Brief:
Look below for the line with "チャイルドストーリー (720, 804)". Extract that line and each one after it through the last, word for word.

Extracted records:
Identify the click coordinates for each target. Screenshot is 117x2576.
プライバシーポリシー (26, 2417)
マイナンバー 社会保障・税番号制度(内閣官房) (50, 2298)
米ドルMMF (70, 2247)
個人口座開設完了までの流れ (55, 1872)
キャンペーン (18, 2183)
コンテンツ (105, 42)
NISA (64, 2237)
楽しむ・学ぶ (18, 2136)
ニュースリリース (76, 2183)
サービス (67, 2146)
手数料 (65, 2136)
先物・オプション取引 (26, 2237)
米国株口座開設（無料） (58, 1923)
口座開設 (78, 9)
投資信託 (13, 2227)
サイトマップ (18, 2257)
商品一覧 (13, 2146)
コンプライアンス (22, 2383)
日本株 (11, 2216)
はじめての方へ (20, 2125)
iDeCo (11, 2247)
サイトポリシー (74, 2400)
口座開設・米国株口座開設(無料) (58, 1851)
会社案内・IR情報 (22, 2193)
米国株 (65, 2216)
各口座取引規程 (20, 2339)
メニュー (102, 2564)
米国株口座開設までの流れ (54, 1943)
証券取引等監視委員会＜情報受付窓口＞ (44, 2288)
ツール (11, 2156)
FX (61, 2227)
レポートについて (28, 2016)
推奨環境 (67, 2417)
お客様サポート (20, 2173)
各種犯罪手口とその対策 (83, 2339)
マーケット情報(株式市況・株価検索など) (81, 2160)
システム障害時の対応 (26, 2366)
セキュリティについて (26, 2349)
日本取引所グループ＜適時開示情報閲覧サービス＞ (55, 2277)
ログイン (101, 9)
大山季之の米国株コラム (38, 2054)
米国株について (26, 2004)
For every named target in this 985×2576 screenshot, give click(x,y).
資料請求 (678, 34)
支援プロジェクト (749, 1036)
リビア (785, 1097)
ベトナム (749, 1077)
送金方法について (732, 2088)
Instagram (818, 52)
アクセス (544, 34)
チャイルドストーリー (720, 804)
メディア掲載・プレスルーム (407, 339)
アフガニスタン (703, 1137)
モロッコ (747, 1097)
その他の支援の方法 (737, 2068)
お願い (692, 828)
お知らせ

Solution below:
チャイルドストーリー (720, 804)
メディア掲載・プレスルーム (407, 339)
アフガニスタン (703, 1137)
モロッコ (747, 1097)
その他の支援の方法 (737, 2068)
お願い (692, 828)
お知らせ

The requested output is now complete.